Verse 1. -- The first fifteen verses were written at the bringing up of the Ark, 1 Chron. 6. They tell that it is sovereign grace that ruleth over all -- it is a sovereign God. Out of a fallen world he takes whom he pleases -- individuals, families, nations. He chose Israel long ago, that they might be the objects of grace, and their land the theatre of its display. He will yet again return to Israel, when the days of his Kingdom of Glory draw near; and Israel shall have a full share -- the very fullest and richest -- in his blessings, temporal and spiritual. --Andrew A. Bonar.
Verse 1. -- Call upon his name. The original meaning of this phrase is call (him) by his name, i.e., give him the descriptive title most expressive of his divine perfections; or more specifically, call him by his name Jehovah, i.e., ascribe to him the attributes which it denotes, to wit, eternity and self existence, together with that covenant relation to his people, which though not denoted by the name was constantly associated with it, and therefore necessarily suggested by it. The meaning of the next phrase is obscured, if not entirely concealed in the common version, "among the people." The plural form and sense of the original expression are essential to the writer's purpose, which is to glorify the God of Israel among the nations. -- Joseph Addison Alexander.
Verse 1. Make known his deeds among the people. The people of God were not shut up in that narrow corner of the earth for the purpose of confining within their straitened territories the true knowledge and worship of God; but God wished that to be the fixed seat of the church, from which the sound of heavenly doctrine should go forth into all nations.

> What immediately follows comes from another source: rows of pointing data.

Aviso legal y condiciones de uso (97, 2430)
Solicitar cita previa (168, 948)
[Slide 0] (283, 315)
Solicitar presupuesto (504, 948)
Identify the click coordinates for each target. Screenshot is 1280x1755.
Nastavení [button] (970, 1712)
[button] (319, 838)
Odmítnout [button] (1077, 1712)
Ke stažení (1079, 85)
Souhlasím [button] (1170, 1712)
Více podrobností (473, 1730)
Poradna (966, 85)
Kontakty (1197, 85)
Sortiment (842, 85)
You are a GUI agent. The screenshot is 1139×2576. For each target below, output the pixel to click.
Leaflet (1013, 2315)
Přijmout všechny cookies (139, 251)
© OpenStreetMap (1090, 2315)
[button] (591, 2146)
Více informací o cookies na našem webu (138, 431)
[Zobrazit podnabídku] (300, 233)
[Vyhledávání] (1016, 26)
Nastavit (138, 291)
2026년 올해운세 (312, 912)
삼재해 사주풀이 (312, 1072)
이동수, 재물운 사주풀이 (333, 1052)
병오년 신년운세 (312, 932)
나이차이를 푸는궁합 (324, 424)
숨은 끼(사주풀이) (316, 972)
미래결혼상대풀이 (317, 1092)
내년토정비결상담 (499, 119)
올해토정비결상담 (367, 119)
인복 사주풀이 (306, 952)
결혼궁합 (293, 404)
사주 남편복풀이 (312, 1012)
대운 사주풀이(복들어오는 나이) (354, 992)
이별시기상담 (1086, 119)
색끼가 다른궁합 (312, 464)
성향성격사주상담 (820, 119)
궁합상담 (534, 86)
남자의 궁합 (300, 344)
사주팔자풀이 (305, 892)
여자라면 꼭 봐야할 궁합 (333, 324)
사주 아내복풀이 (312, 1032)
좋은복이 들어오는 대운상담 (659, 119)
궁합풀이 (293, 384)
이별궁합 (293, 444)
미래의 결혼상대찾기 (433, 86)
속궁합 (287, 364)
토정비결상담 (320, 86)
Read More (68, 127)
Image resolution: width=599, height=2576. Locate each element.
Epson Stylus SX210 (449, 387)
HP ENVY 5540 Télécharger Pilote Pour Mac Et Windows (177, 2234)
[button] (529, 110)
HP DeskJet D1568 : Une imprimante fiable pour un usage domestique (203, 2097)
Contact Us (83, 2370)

Therefore he chose Canaan, which is interjected among the most powerful nations of the world, that from it as from a fountain might more easily issue the doctrine of God to the rest, of the nations: as Isaiah says, "Out of Zion shall go forth the law." --Mollerus.
HINTS FOR PASTORS AND LAYPERSONS
Verse 1. --
- Praise God for former mercies.
- Pray for further mercies.
- Publish his famous mercies.
Verse 1. -- A series of holy exercises.